Coming in right behind a great dialogue we had here last week, the Houston Chronicle has an article (originally in the NY Times) up this morning about the Democrats, and some of the candidates they’re running:
In their push to win back control of the House, Democrats have turned to conservative and moderate candidates who fit the profiles of their districts more closely than the profile of the national party.
Democratic officials said they didn’t set out with the intention of finding moderates to run.
Instead, as they searched for candidates with the greatest possibility of winning against Republicans in targeted districts, they said, they wound up with a number who reflected a more moderate approach.
There are currently two main groups of moderate Democrats in the House: the Blue Dog Coalition, a caucus of socially conservative and moderate members, and the New Democrat Coalition, a caucus of centrists.
If you’ve been out and about online lately, you’ll know that these Democrats fly right in the face of Republican hyperbole.
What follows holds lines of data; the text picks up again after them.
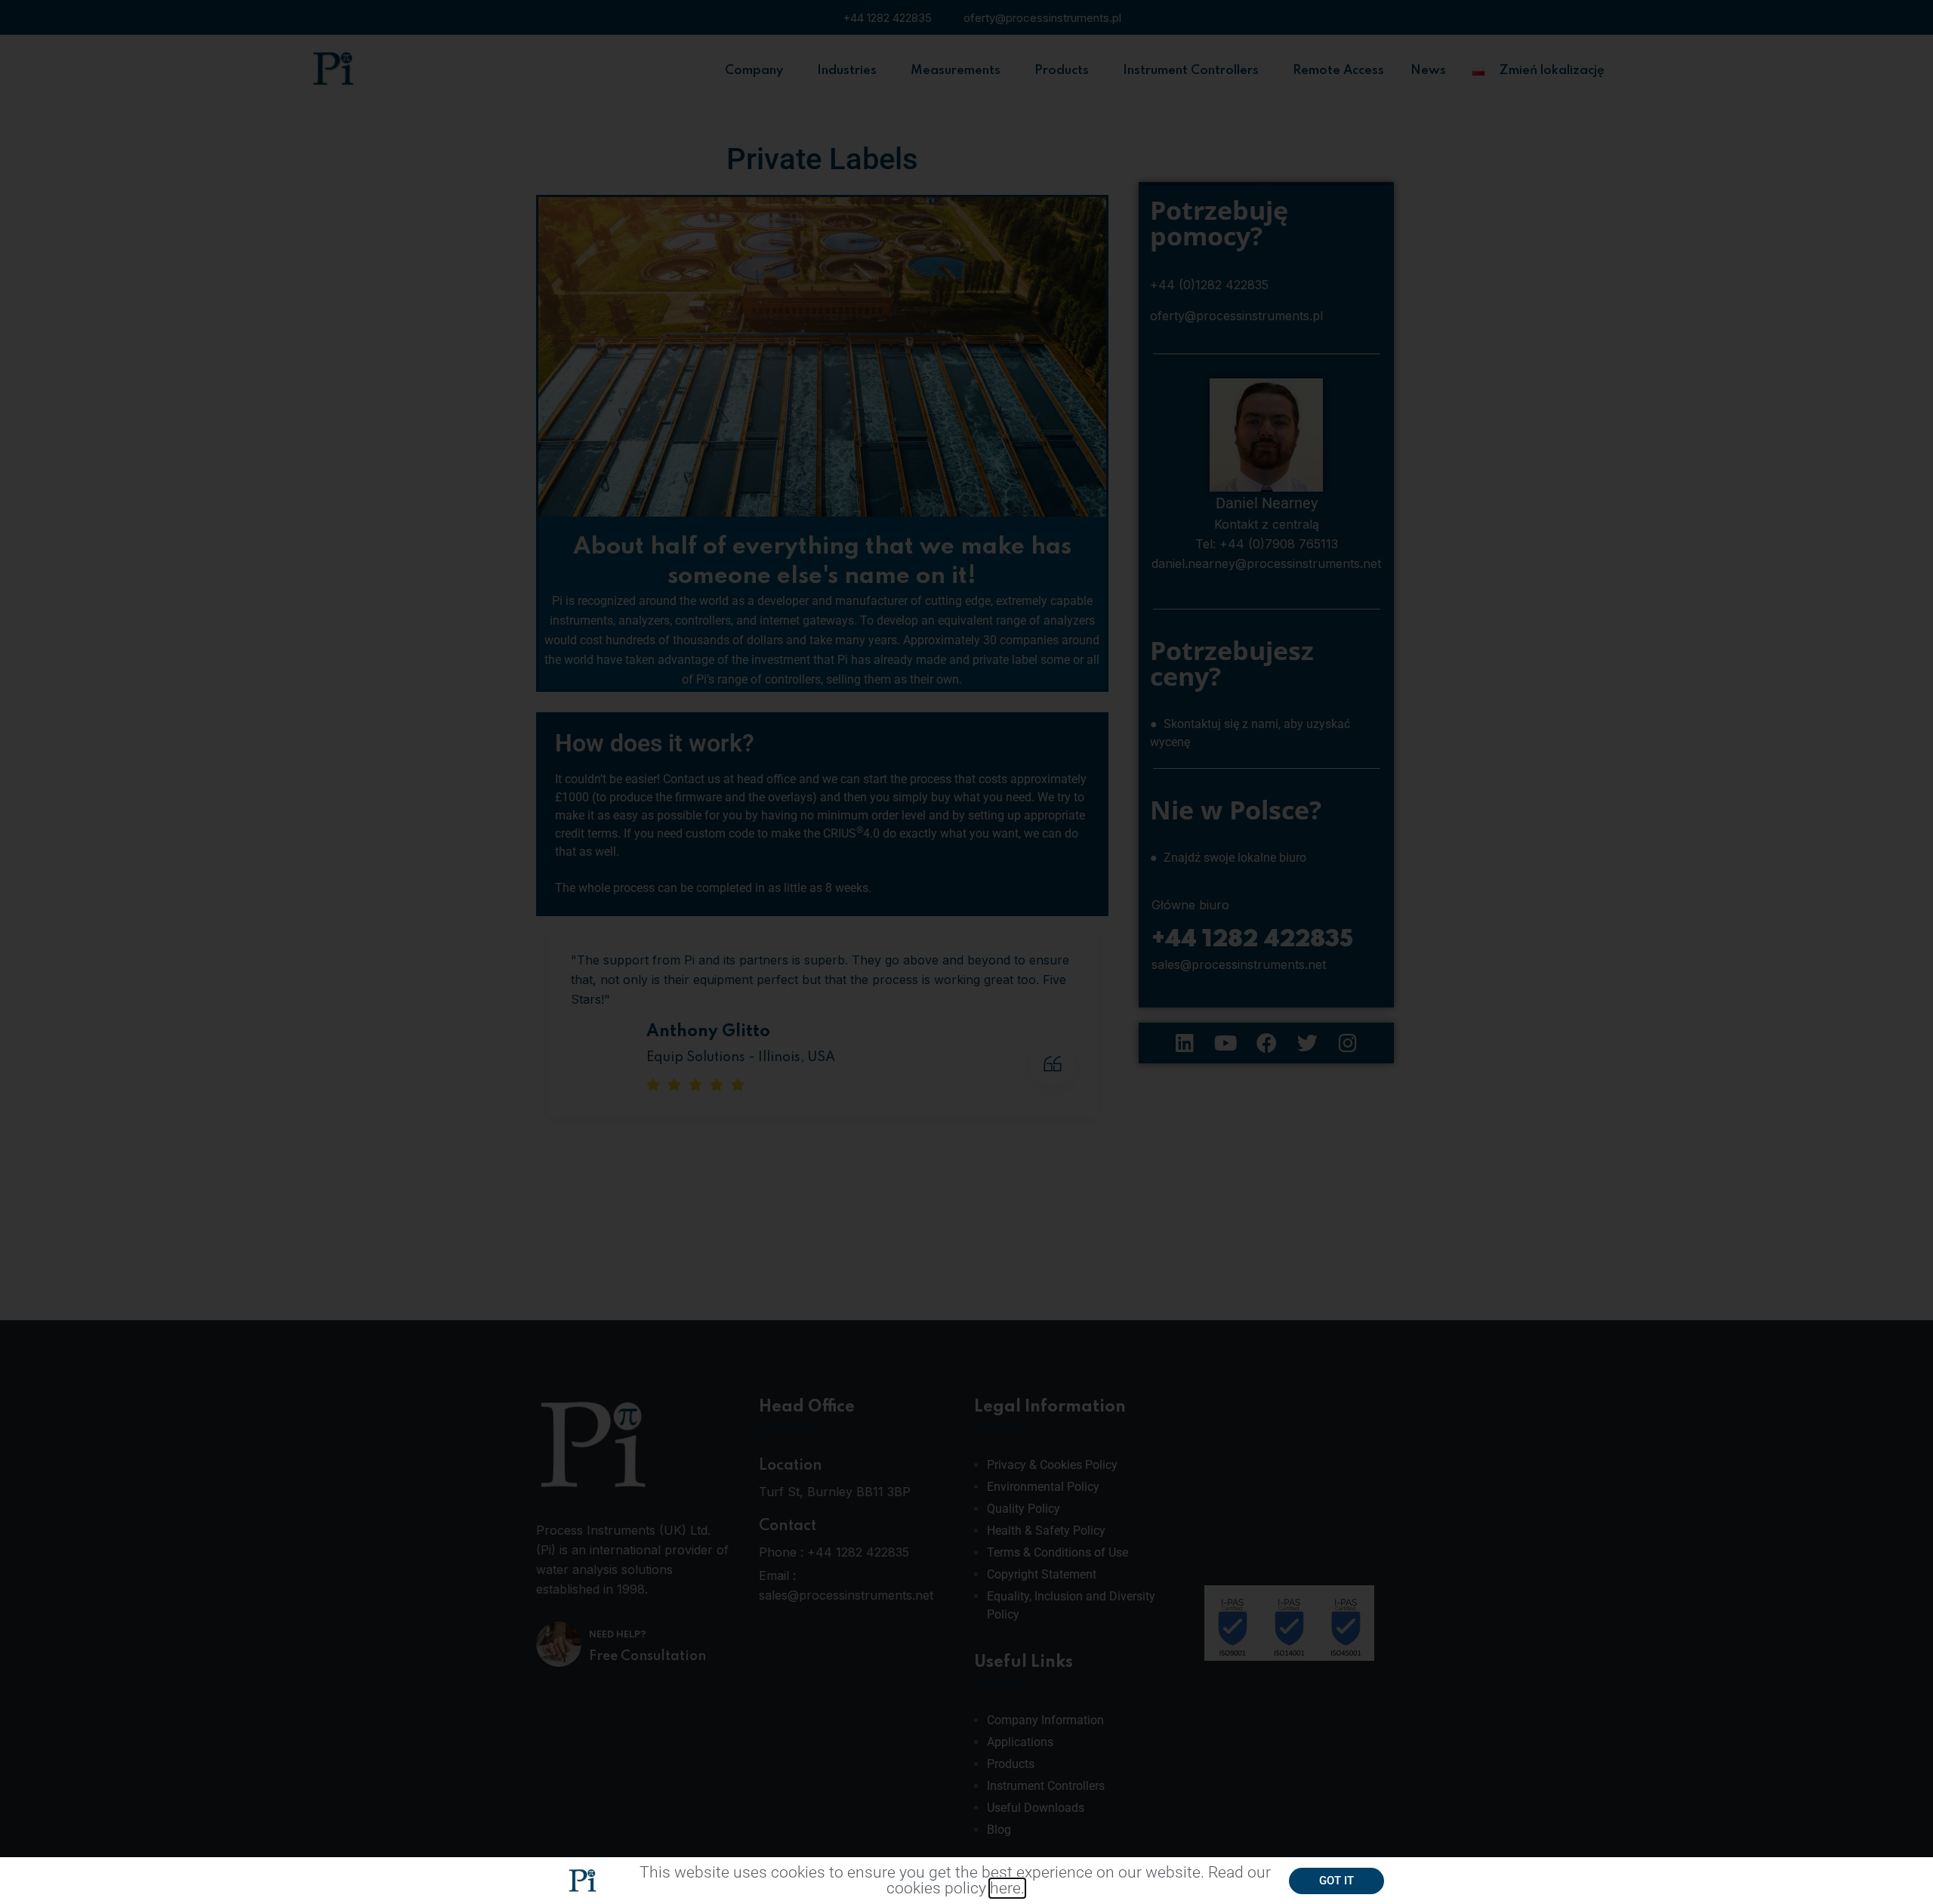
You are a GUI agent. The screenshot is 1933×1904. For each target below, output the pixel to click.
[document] (966, 952)
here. (1007, 1888)
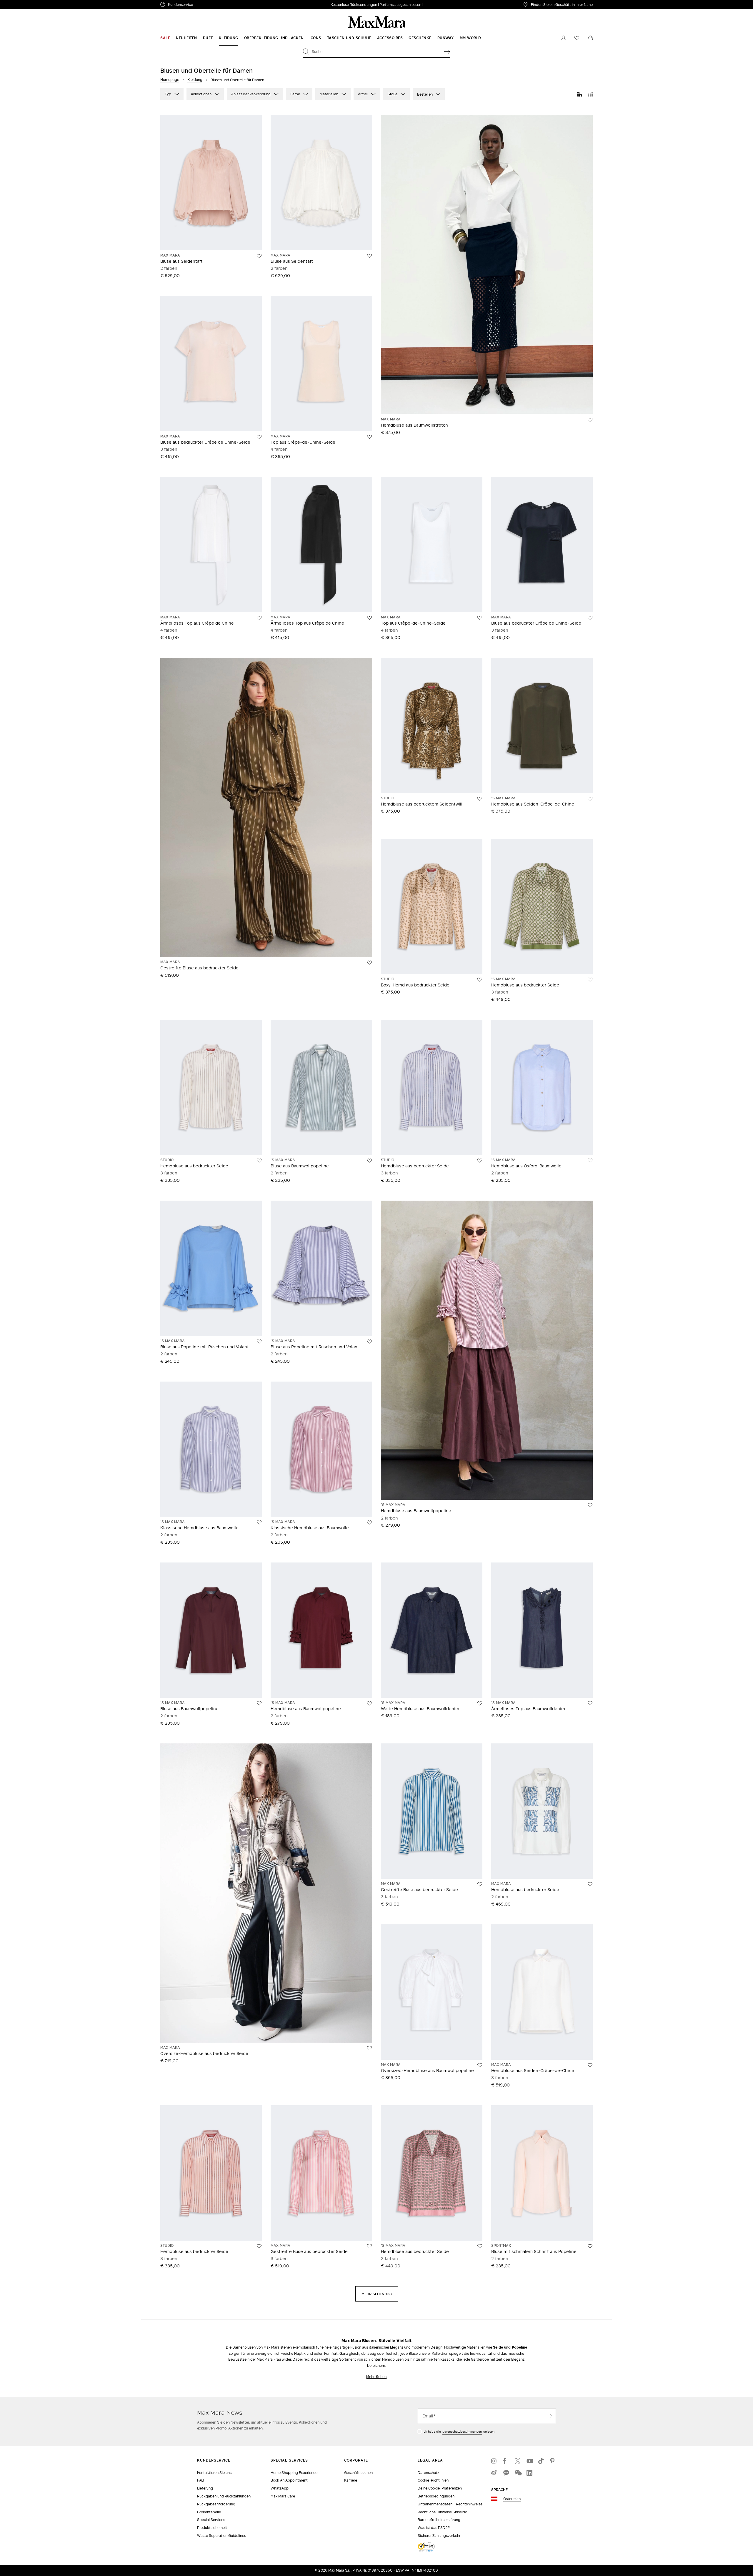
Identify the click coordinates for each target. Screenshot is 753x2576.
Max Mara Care (283, 2496)
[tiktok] (541, 2461)
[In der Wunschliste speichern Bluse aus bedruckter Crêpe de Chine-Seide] (259, 437)
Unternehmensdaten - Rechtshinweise (450, 2504)
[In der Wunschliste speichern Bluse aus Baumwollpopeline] (369, 1160)
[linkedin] (529, 2473)
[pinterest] (553, 2461)
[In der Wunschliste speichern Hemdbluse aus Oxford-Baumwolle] (590, 1160)
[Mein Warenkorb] (590, 38)
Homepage (169, 79)
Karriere (350, 2480)
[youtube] (529, 2461)
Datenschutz (428, 2472)
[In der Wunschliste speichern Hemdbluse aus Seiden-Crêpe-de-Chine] (590, 798)
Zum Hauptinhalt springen (26, 3)
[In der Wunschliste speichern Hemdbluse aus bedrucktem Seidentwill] (479, 798)
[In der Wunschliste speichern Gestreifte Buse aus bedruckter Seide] (479, 1884)
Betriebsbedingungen (436, 2496)
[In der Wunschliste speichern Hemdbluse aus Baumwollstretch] (590, 419)
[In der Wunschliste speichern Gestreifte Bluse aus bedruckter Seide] (369, 962)
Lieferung (205, 2488)
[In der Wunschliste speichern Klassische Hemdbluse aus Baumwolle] (259, 1522)
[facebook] (506, 2461)
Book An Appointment (289, 2480)
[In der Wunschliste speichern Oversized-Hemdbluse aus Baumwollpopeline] (479, 2065)
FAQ (200, 2480)
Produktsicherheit (212, 2527)
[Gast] (563, 38)
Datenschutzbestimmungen (462, 2431)
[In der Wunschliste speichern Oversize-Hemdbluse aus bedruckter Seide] (369, 2048)
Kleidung (194, 79)
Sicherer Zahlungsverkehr (439, 2535)
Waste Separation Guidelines (221, 2535)
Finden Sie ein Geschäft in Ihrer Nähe (562, 4)
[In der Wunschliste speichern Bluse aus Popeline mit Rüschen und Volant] (259, 1341)
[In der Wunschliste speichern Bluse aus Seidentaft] (259, 256)
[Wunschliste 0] (576, 38)
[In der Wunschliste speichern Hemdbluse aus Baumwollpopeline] (590, 1505)
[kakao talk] (506, 2473)
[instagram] (494, 2461)
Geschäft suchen (358, 2472)
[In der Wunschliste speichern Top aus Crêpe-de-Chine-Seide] (369, 437)
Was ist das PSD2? (434, 2527)
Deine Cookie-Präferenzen (440, 2488)
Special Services (211, 2519)
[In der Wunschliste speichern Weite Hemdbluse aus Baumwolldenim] (479, 1703)
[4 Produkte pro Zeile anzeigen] (590, 94)
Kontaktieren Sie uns (214, 2472)
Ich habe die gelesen (458, 2431)
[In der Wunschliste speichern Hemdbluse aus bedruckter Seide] (590, 979)
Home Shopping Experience (294, 2472)
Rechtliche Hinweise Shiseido (442, 2512)
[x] (518, 2461)
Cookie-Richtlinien (433, 2480)
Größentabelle (209, 2512)
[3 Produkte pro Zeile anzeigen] (579, 94)
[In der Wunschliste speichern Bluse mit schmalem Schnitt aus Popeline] (590, 2246)
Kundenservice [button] (208, 5)
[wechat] (518, 2473)
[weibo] (494, 2473)
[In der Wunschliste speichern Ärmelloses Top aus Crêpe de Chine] (259, 617)
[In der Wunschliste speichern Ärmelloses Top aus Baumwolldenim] (590, 1703)
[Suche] (447, 51)
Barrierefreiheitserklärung (439, 2519)
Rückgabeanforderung (216, 2504)
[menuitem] (165, 38)
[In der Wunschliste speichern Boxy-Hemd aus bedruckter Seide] (479, 979)
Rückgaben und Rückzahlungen (224, 2496)
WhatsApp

The chorus rising around everyone with a “D” label is: LIBERAL!!!!! EATS BABIES!!!!! TERRORIST SYMPATHIZER!!!!! with an ominous PelosiPelosiPelosi undertone.
But just as we can’t brand all Republicans with a neo-con label, or say that they’re all trying to legislate Christianity, the Democrats don’t come in a one-size-fits-all either… and in CD14, this made for a fascinating choice: a conservative Democrat (Shane Sklar) vs. a Libertarian-Republican, social conservative (Ron Paul).
At the moment, the term “conservative” (just like “liberal”) is fraught with negative meaning, and while Ron Paul’s Libertarianism keeps him from legislating values, a conservative Democrat is a horse of a different color. Although I’ve written about the Blue Dogs, I was looking at their fiscal approach, not the social.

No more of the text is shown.